▶ What the exercise asks: Transcribe, word for word, the lines from the one containing "Click divider between Type and Date Modified" through the one containing "(x=435, y=82)", both included. Omit the pictures from your answer.

▶ Data to use:

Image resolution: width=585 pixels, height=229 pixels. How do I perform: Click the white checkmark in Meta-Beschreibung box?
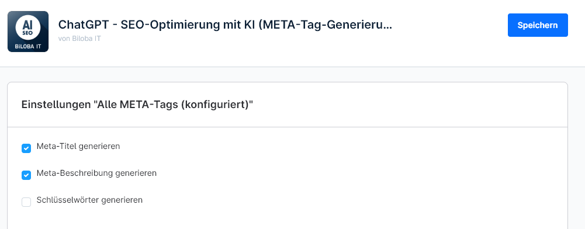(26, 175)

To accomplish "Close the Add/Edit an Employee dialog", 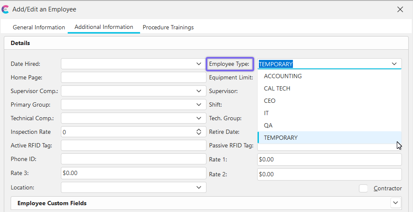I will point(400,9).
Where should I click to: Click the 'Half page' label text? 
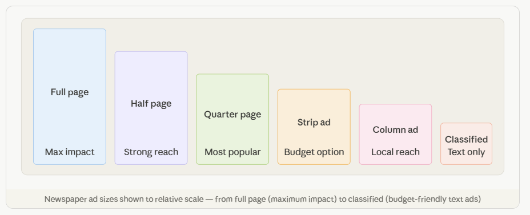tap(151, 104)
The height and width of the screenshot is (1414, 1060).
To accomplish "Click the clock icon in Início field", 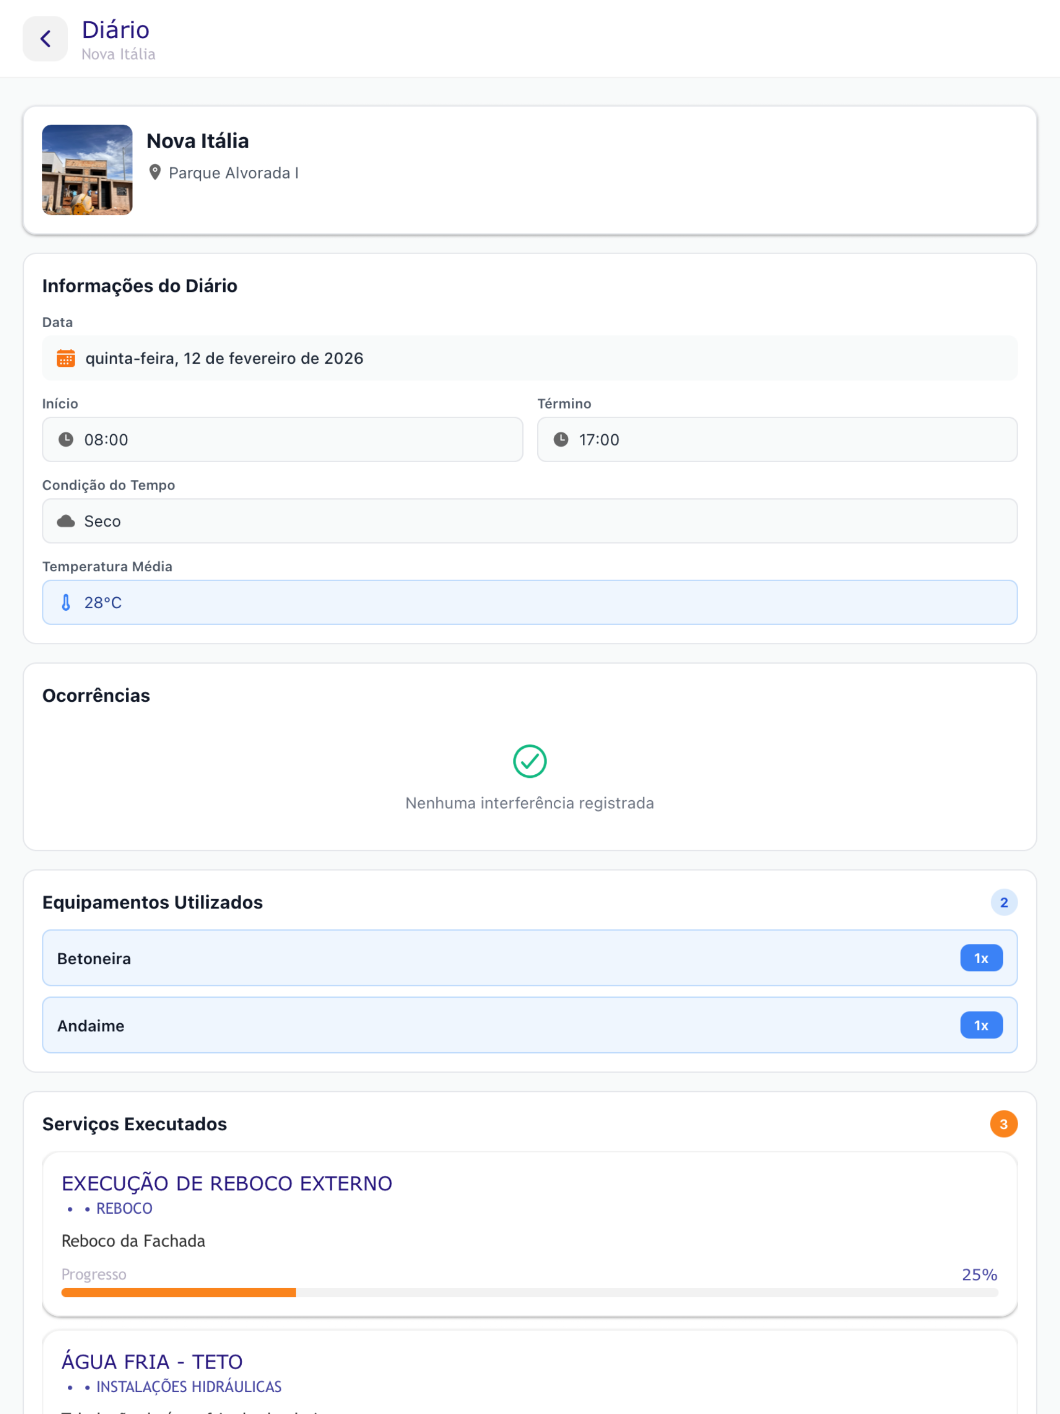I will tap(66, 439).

* * *

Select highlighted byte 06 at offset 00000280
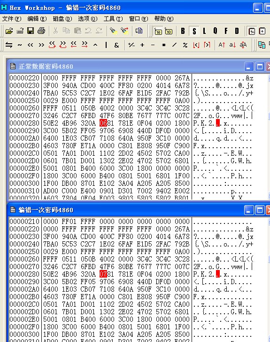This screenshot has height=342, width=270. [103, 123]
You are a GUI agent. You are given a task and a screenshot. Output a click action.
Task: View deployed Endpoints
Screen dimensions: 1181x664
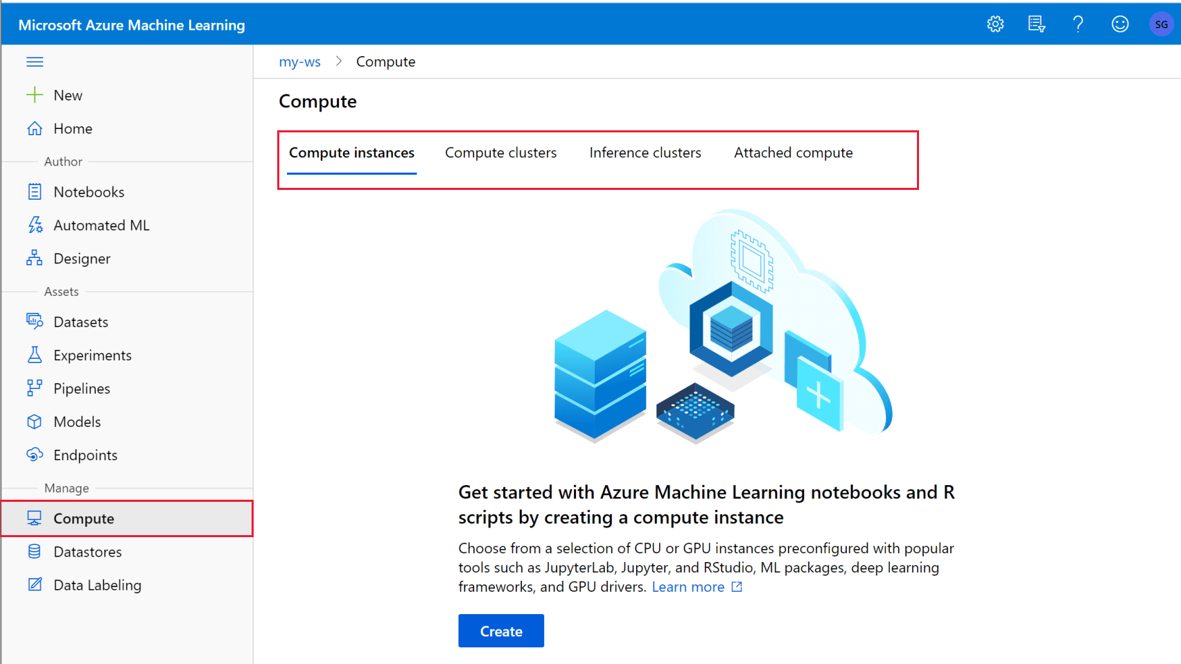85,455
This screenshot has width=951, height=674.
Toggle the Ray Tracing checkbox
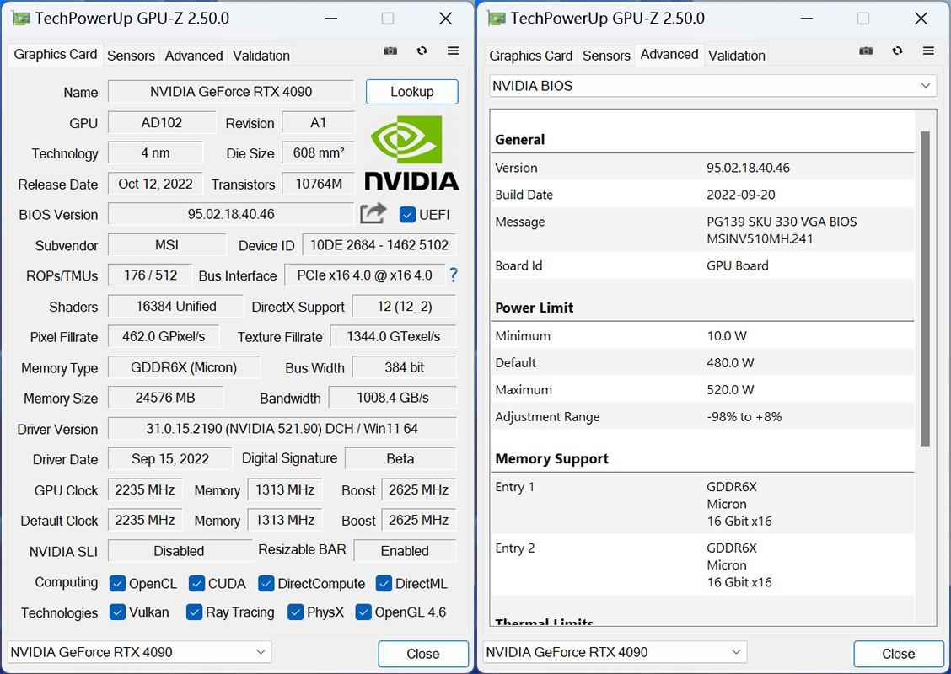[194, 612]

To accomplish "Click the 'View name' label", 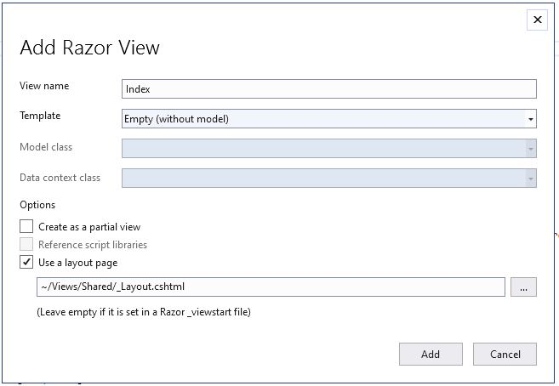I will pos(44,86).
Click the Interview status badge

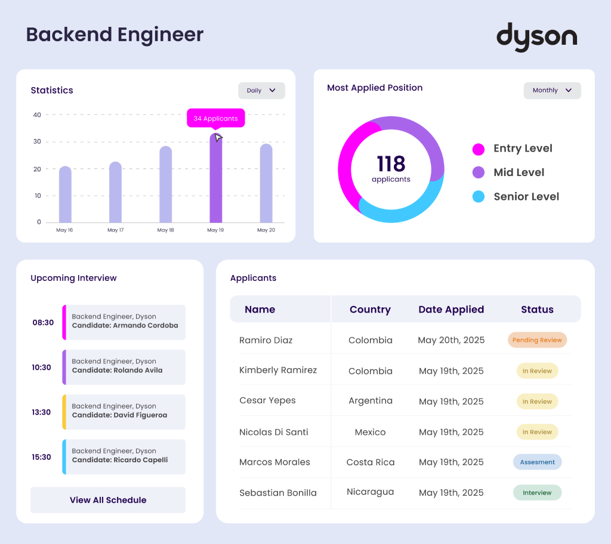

---

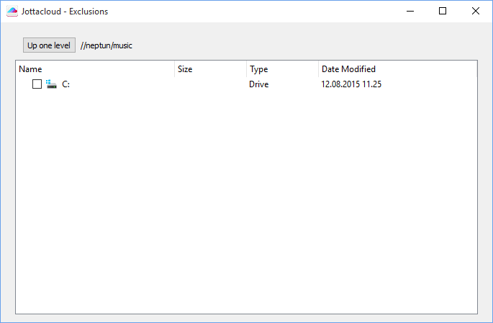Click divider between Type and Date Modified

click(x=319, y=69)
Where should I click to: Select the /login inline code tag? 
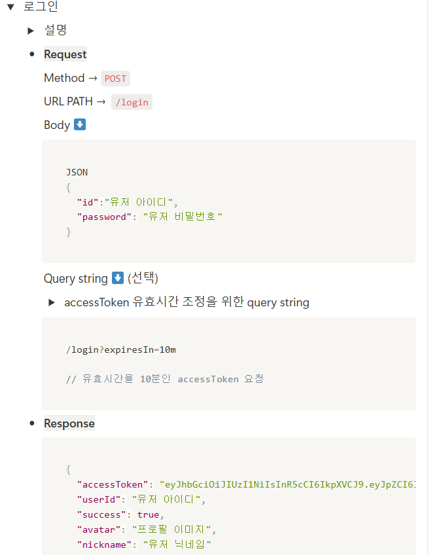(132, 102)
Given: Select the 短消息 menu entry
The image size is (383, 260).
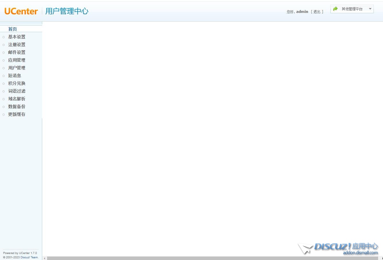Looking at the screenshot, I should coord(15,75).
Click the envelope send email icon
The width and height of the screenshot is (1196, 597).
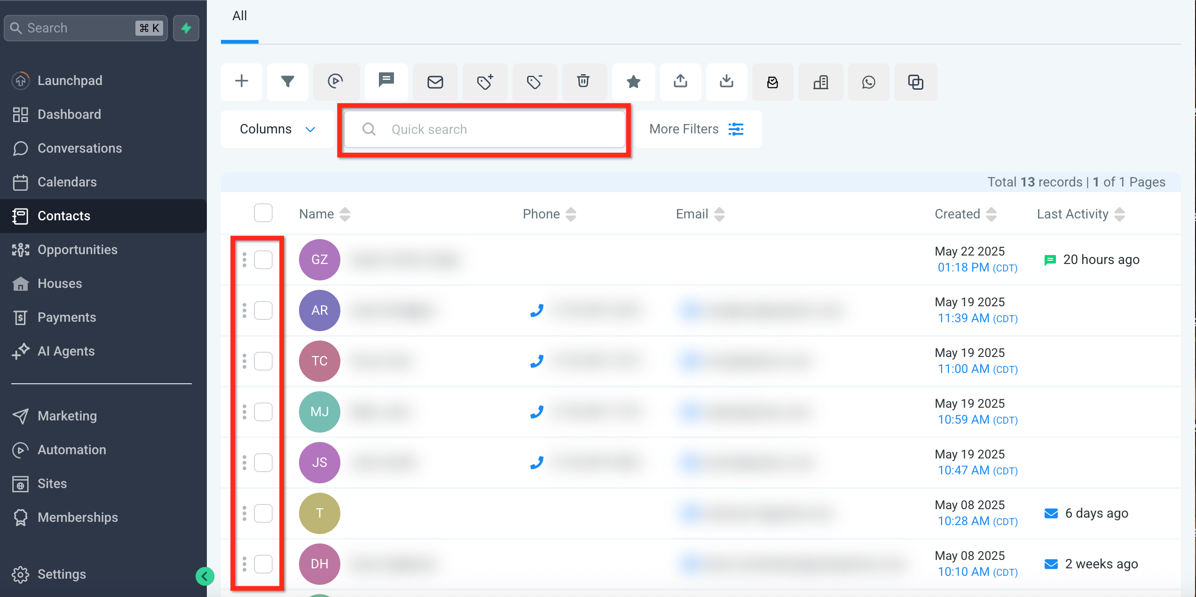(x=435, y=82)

▶ Output for this exercise:
Click divider between Type and Date Modified

click(x=319, y=69)
Where should I click to: Select the /login inline code tag? 
(132, 102)
Given: Select the 短消息 menu entry
The image size is (383, 260).
Looking at the screenshot, I should coord(15,75).
Click the envelope send email icon
The width and height of the screenshot is (1196, 597).
(x=435, y=82)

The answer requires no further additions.